The new dot com bubble

I am not the biggest fan of advertising in general, and my appreciation for the art hasn't increased by following how the practices have evolved and into what direction.

I stumbled into this article via adactio's links, and it delves well into online advertising bubble.
The new dot com bubble is here: it’s called online advertising - The Correspondent

We currently assume that advertising companies always benefit from more data. And certainly, live-gaming is more likely to appeal to gamers. But the majority of advertising companies feed their complex algorithms silos full of data even though the practice never delivers the desired result. In the worst case, all that invasion of privacy can even lead to targeting the wrong group of people.

This insight is conspicuously absent from the debate about online privacy.
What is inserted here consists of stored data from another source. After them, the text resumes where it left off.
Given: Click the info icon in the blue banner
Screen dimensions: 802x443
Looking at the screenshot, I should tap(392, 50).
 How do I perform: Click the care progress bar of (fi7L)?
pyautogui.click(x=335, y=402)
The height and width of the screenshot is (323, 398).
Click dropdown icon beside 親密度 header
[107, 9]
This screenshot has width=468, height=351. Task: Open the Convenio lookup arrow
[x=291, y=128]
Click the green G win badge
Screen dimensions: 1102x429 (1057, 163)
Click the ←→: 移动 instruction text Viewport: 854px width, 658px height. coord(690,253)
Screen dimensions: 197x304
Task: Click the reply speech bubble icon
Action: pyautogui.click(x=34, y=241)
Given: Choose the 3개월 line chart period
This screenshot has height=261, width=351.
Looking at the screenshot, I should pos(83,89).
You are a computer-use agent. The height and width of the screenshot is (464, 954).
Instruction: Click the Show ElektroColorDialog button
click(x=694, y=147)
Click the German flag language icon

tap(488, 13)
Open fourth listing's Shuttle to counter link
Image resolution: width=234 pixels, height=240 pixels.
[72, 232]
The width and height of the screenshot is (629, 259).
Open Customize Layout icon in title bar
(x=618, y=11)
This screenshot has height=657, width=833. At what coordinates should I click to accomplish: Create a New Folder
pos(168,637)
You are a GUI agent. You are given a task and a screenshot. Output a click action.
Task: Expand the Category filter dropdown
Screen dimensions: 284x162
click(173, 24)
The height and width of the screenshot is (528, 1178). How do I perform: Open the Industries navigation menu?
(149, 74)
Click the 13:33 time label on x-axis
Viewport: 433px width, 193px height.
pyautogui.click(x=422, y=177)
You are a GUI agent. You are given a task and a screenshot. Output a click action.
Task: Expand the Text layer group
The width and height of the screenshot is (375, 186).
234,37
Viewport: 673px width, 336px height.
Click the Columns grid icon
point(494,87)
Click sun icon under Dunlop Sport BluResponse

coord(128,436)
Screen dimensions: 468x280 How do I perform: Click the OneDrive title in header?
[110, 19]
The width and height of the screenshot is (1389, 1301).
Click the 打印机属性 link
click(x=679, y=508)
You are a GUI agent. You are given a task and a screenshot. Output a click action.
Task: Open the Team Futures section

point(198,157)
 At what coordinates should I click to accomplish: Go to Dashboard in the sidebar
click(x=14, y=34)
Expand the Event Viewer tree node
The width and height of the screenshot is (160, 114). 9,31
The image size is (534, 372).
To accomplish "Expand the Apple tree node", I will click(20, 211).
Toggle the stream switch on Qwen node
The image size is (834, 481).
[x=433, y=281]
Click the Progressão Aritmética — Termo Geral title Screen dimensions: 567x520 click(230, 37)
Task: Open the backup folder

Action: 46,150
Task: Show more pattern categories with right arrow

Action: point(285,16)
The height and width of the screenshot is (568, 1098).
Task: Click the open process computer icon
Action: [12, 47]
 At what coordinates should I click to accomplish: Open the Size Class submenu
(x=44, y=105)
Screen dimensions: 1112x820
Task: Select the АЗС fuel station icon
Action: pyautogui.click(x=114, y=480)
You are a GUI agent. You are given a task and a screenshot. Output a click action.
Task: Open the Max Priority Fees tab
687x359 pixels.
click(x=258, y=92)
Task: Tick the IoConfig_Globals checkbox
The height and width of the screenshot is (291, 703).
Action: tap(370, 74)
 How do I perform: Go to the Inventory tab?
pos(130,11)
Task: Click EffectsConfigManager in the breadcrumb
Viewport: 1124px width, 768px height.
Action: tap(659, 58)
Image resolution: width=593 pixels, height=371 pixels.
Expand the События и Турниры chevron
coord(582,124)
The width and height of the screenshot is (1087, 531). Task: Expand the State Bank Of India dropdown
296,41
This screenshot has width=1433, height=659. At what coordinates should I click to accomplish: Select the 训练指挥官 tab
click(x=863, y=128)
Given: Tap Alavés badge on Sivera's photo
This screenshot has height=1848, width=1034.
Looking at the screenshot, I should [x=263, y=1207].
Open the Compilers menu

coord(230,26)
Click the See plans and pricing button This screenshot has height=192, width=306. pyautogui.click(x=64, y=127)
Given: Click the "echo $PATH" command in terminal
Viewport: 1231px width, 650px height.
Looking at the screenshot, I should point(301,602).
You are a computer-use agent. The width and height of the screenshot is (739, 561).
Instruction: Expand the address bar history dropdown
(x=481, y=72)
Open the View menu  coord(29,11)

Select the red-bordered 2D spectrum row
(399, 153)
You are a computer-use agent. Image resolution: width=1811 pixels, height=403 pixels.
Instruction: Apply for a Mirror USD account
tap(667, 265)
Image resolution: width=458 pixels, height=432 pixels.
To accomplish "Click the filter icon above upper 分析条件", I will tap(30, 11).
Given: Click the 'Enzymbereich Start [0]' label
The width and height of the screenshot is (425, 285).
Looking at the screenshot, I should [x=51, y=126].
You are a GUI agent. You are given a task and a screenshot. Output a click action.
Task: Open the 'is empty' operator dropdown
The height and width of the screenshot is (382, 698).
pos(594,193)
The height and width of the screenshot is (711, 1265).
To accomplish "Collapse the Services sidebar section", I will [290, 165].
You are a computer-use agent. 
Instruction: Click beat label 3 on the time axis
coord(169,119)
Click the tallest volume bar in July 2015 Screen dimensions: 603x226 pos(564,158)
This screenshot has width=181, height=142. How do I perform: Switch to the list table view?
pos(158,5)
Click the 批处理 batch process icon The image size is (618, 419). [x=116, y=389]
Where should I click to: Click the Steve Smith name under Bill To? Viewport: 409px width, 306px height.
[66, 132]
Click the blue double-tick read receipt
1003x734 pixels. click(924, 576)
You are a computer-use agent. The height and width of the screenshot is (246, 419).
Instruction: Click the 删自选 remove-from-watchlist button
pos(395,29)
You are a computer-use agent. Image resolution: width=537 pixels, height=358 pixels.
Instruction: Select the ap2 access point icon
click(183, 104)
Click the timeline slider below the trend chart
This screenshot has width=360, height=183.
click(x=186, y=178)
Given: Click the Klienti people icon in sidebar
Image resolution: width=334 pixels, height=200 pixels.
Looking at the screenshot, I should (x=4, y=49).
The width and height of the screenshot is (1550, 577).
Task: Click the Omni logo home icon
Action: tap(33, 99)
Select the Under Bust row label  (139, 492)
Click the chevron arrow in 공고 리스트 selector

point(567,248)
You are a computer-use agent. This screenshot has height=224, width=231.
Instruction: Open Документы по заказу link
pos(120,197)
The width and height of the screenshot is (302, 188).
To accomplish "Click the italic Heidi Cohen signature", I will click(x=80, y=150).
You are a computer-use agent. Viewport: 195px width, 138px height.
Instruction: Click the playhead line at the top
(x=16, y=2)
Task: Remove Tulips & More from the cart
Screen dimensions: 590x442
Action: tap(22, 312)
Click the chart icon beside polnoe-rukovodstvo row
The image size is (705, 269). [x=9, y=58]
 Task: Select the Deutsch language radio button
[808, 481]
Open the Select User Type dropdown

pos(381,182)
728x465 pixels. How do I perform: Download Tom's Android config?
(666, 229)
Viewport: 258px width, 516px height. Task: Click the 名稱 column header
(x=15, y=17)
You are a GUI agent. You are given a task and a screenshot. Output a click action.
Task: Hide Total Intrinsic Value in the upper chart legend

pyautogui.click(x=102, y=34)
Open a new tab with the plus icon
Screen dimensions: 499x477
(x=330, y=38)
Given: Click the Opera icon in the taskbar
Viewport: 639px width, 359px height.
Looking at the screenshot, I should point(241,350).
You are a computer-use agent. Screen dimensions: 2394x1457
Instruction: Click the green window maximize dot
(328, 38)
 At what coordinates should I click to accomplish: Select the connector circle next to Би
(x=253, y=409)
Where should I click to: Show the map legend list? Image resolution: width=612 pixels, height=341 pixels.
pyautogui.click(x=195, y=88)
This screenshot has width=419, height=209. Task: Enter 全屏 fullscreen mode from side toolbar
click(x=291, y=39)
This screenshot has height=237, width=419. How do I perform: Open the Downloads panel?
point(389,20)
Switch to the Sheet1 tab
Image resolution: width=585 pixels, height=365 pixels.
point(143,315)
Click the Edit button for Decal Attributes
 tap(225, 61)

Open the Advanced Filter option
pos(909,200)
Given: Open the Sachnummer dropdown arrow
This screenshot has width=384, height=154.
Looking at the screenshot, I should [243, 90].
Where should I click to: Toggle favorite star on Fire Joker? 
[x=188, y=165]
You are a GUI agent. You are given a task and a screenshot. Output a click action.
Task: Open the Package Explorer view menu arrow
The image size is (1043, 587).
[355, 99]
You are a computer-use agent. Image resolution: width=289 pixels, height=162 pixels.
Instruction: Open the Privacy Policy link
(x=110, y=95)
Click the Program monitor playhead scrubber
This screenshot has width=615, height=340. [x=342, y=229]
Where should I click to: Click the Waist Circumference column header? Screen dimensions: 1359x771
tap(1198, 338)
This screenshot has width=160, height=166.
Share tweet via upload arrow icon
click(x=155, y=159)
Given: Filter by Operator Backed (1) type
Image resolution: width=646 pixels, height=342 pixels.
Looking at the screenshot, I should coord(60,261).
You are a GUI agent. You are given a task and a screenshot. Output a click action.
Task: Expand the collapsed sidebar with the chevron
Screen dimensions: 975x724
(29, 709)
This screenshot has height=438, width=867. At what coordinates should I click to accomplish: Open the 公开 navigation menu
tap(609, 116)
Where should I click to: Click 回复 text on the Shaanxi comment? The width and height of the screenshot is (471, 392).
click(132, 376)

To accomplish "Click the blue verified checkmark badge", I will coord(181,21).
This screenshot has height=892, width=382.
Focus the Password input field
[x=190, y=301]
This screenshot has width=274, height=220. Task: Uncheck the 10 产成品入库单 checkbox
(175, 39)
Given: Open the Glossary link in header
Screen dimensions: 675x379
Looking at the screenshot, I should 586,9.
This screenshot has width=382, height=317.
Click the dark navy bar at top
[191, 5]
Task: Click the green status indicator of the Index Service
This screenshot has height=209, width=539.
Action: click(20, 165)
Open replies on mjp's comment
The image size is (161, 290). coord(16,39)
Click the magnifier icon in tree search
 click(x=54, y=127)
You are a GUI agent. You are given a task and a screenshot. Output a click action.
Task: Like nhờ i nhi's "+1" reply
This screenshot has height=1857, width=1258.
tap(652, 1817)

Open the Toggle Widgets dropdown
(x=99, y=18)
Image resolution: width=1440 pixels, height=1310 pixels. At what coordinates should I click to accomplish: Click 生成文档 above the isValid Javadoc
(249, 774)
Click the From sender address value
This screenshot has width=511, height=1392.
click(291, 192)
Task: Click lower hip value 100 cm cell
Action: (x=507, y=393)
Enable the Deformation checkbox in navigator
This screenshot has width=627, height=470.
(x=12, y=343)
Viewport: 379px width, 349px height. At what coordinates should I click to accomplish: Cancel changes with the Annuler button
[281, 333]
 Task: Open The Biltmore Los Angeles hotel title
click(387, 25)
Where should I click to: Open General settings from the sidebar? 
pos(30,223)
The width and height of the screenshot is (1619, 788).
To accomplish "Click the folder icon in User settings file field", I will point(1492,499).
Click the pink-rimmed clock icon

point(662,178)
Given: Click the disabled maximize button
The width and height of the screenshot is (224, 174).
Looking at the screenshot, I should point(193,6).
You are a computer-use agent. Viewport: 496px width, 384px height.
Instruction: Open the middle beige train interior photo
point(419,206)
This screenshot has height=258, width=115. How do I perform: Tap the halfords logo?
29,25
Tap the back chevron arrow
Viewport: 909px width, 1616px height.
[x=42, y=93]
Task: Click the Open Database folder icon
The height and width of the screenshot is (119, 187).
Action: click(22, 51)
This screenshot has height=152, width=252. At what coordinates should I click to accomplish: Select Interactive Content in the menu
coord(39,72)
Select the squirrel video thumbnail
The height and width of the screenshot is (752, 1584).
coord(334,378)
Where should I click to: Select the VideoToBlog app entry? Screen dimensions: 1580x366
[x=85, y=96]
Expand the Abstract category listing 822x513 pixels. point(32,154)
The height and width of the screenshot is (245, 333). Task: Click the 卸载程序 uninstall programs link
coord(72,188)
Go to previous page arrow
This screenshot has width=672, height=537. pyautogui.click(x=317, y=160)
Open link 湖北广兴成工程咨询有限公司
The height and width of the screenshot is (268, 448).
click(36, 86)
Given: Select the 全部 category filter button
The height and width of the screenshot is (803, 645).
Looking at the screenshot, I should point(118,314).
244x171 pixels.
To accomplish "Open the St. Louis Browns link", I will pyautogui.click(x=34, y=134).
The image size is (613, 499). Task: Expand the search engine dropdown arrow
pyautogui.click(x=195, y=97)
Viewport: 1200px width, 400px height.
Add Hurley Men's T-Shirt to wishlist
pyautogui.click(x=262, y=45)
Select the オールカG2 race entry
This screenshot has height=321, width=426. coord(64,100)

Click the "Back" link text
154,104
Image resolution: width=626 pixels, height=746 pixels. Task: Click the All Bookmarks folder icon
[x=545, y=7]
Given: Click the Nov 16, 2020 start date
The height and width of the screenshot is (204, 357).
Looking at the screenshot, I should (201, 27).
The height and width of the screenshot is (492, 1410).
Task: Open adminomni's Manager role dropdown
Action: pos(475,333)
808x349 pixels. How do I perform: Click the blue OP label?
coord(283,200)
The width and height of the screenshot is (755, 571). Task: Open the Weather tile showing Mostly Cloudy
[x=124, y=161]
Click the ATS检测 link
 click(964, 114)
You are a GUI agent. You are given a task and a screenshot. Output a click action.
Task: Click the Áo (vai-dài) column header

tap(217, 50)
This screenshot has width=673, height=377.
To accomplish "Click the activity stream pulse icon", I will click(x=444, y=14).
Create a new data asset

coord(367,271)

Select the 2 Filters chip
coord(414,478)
At the moment, we don’t even know whether all this privacy violation works as advertised.

The above quote says it well enough, collecting data is fine if it is required for providing the service.
But at the moment, the practice is to gather everything because it is possible or trendy (Big Data).
Maciej Cegłowski puts it quite nicely in his Haunted by Data -talk:

There's a little bit of a con going on here. On the data side, they tell you to collect all the data you can, because they have magic algorithms to help you make sense of it.

On the algorithms side, where I live, they tell us not to worry too much about our models, because they have magical data. We can train on it without caring how the process works.

The data collectors put their faith in the algorithms, and the programmers put their faith in the data.

At no point in this process is there any understanding, or wisdom. There’s not even domain knowledge. Data science is the universal answer, no matter the question.

Eventhough the state were in with online advertising is strange, the article left me optimistic: bubbles have a tendency to to burst over time. The sooner it will happen, the more private Web we will have left.

Realistically, advertising does something, but only a small something – and at any rate it does far less than most advertisers believe.